- **ЦЕЛЬ ЗАДАНИЯ**:
Верните без изменений фрагмент исходного текста об искусстве и имущих классах: от слов «Обескураживающе и унизительно» до слов «лишь паразиты паразитов.» включительно.

- **ИСХОДНЫЙ ТЕКСТ**:
---*---

Обескураживающе и унизительно думать (и поэтому мы думаем об этом очень редко), что в наши дни мы, художники, живописцы портретов и пейзажей, строители и декораторы домов, пианисты, певцы, скрипачи и, столь же реально, хотя и менее очевидно, писатели, — все мы косвенно помогаем поддерживать жадность, которая заставляет привилегированные и имущие классы цепляться за свои монополии и накапливать свои владения. Горько осознавать, что, какими бы бескорыстными мы ни были в большинстве своем (ибо хорошая художественная работа означает талант, талант — предпочтение, а предпочтение — бескорыстие), мы, как уже сказал нам Раскин, лишь паразиты паразитов.

Ибо из вещей, доставляющих удовольствие, которые мы создаем, какая часть действительно доставляет какое-либо удовольствие или приближается к тому, чтобы доставить удовольствие тем, чьи руки — как целый класс (в отличие от мозга отдельного индивида другого класса) — производят богатство, на которое мы все должны жить или пытаемся жить? Конечно, есть кажущееся утешение в том, что, подобно Рейнольдсам и Гейнсборо, Ватто и Фрагонарам прошлого, Милле и Сардженты (очаровательные натурщики, или наоборот, и все такое), а также Моне и Бразоны рано или поздно станут тем, что мы называем общественной собственностью в публичных галереях. Но тем временем сами Рейнольдсы, Гейнсборо, Ватто и Фрагонары, хотя и являясь законной собственностью каждого, на самом деле зарезервированы для тех же самых классов, которые владеют их современными эквивалентами, просто потому, что только они обладают досугом и культурой, необходимыми для того, чтобы наслаждаться ими. Ситуация не сильно отличается для одного или двух, казалось бы, более независимых и благородных художественных индивидуальностей, великих декораторов, таких как Уоттс или Бенар; их собственная работа, как и их собственная совесть, действительно чище и сильнее от их намерения писать не для курительных комнат и частных коллекций, а для мест, где все люди могут видеть и понимать; но ведь все люди не могут видеть — они заняты или слишком устали — и они не могут понять, потому что язык искусства стал для них чуждым. То же самое относится к композиторам и писателям: музыка и книги достаточно дешевы, но знакомство с музыкальными формами и литературными стилями, без которого музыка и книги — лишь шум и макулатура, практически недостижимо для классов, которые возделывают землю, добывают из нее камень и минералы и создают своими руками все материальные вещи (кроме произведений искусства), которыми мы обладаем.

---*---

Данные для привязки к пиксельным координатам

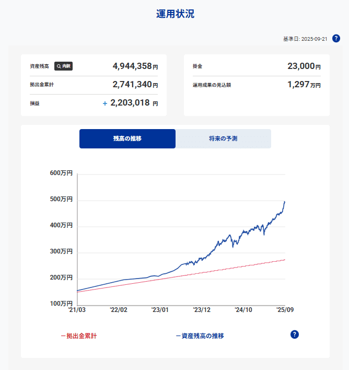Viewport: 349px width, 370px height.
Task: Click the 基準日 2025-09-21 date text
Action: 305,39
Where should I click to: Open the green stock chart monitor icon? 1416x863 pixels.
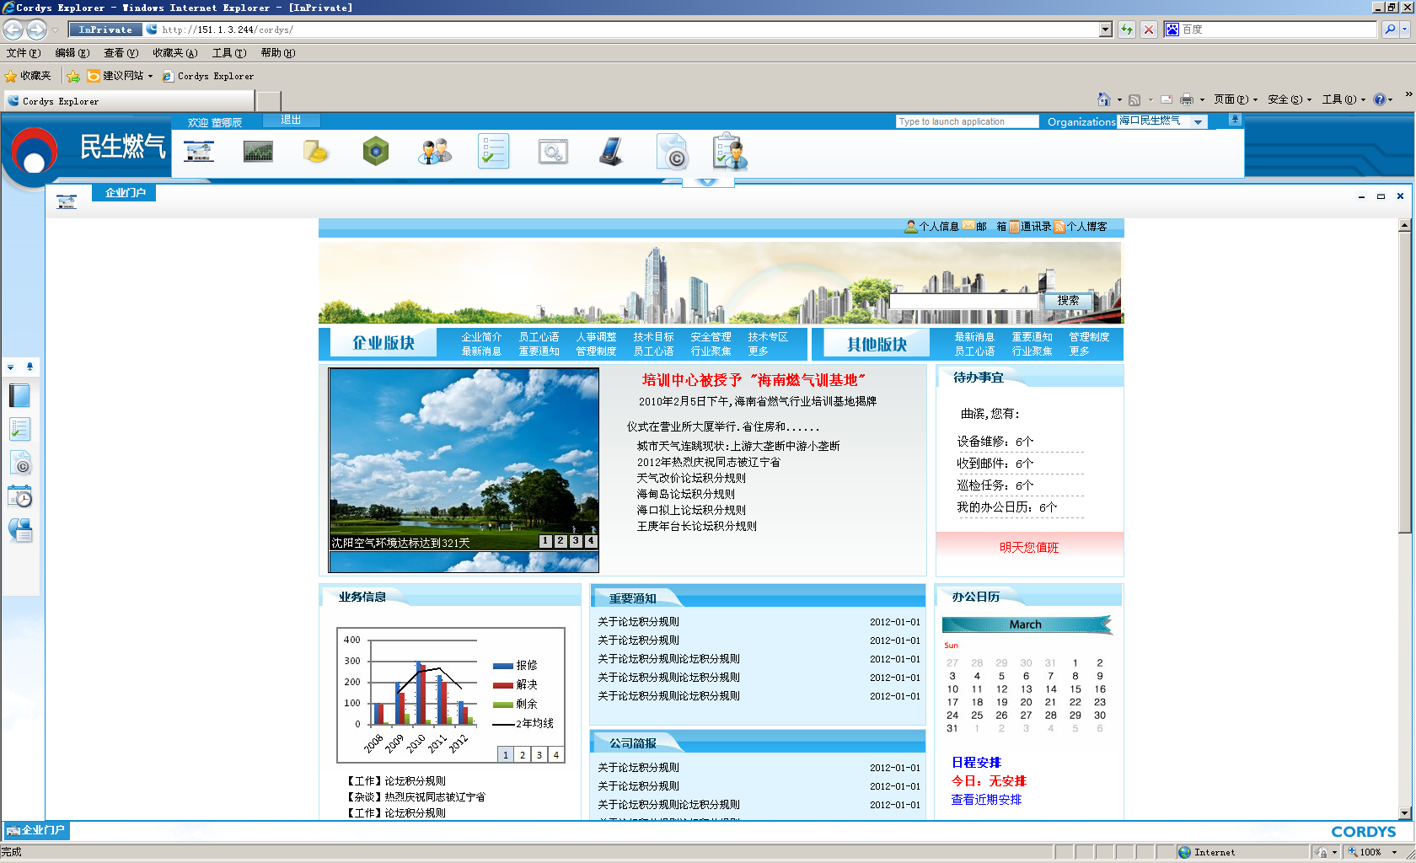click(x=258, y=152)
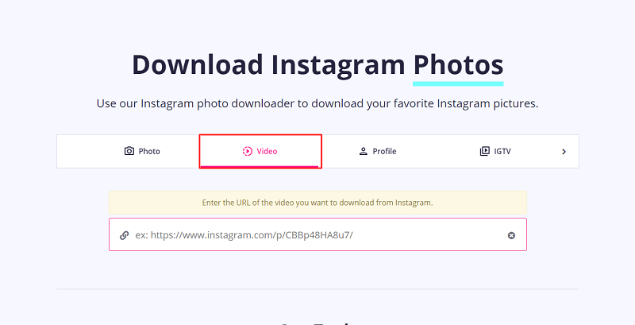635x325 pixels.
Task: Switch to the Photo tab label
Action: tap(149, 151)
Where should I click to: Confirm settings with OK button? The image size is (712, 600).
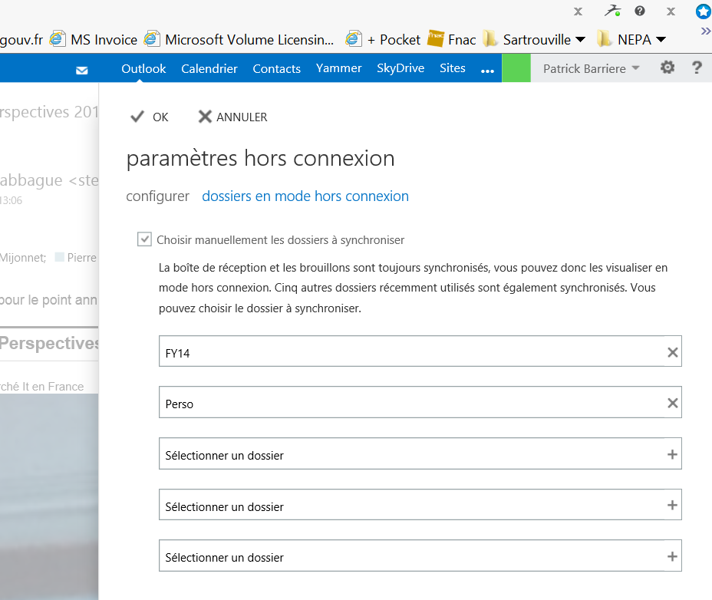[x=150, y=117]
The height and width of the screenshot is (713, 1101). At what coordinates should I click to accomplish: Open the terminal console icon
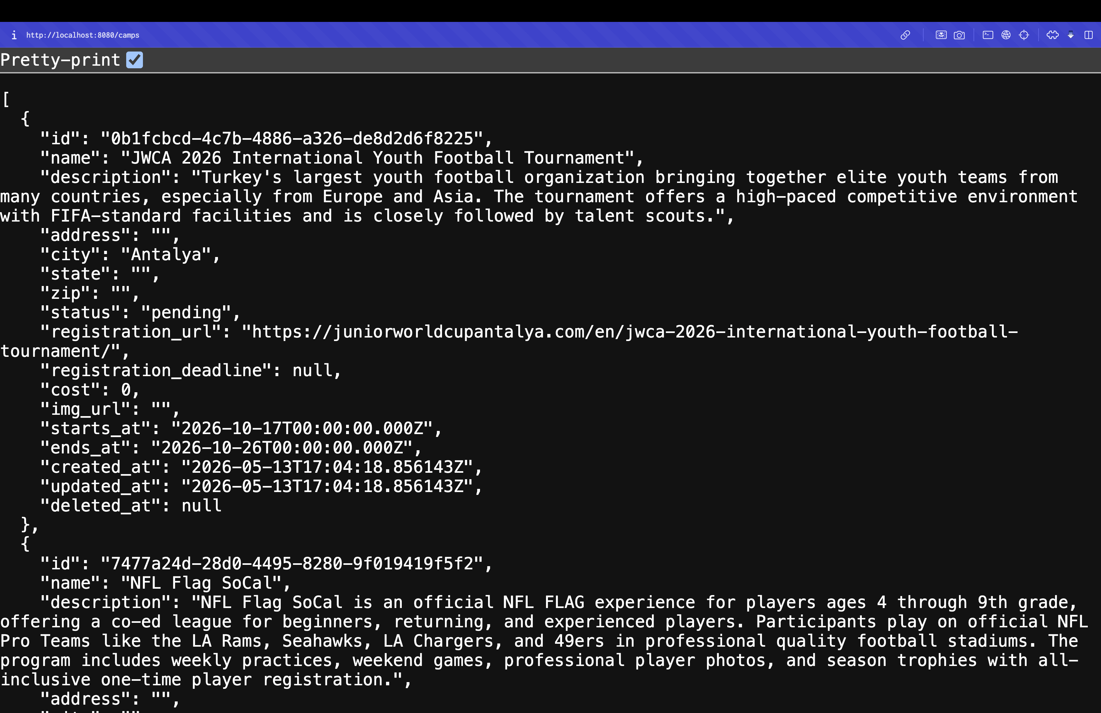(x=988, y=35)
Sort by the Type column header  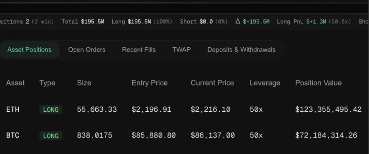pyautogui.click(x=47, y=83)
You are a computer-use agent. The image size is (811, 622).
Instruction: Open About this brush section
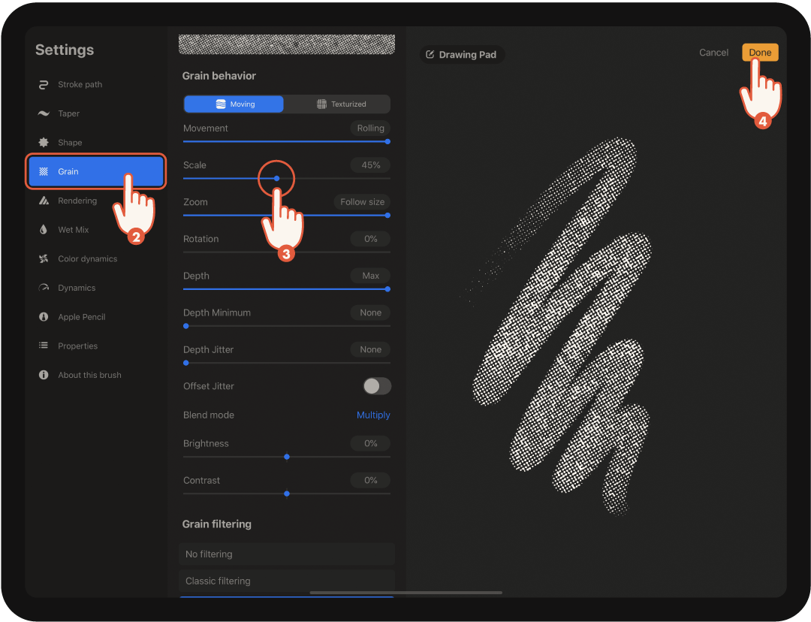[89, 375]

---*---

- **ПОЛЕ ОТВЕТА**:
Обескураживающе и унизительно думать (и поэтому мы думаем об этом очень редко), что в наши дни мы, художники, живописцы портретов и пейзажей, строители и декораторы домов, пианисты, певцы, скрипачи и, столь же реально, хотя и менее очевидно, писатели, — все мы косвенно помогаем поддерживать жадность, которая заставляет привилегированные и имущие классы цепляться за свои монополии и накапливать свои владения. Горько осознавать, что, какими бы бескорыстными мы ни были в большинстве своем (ибо хорошая художественная работа означает талант, талант — предпочтение, а предпочтение — бескорыстие), мы, как уже сказал нам Раскин, лишь паразиты паразитов.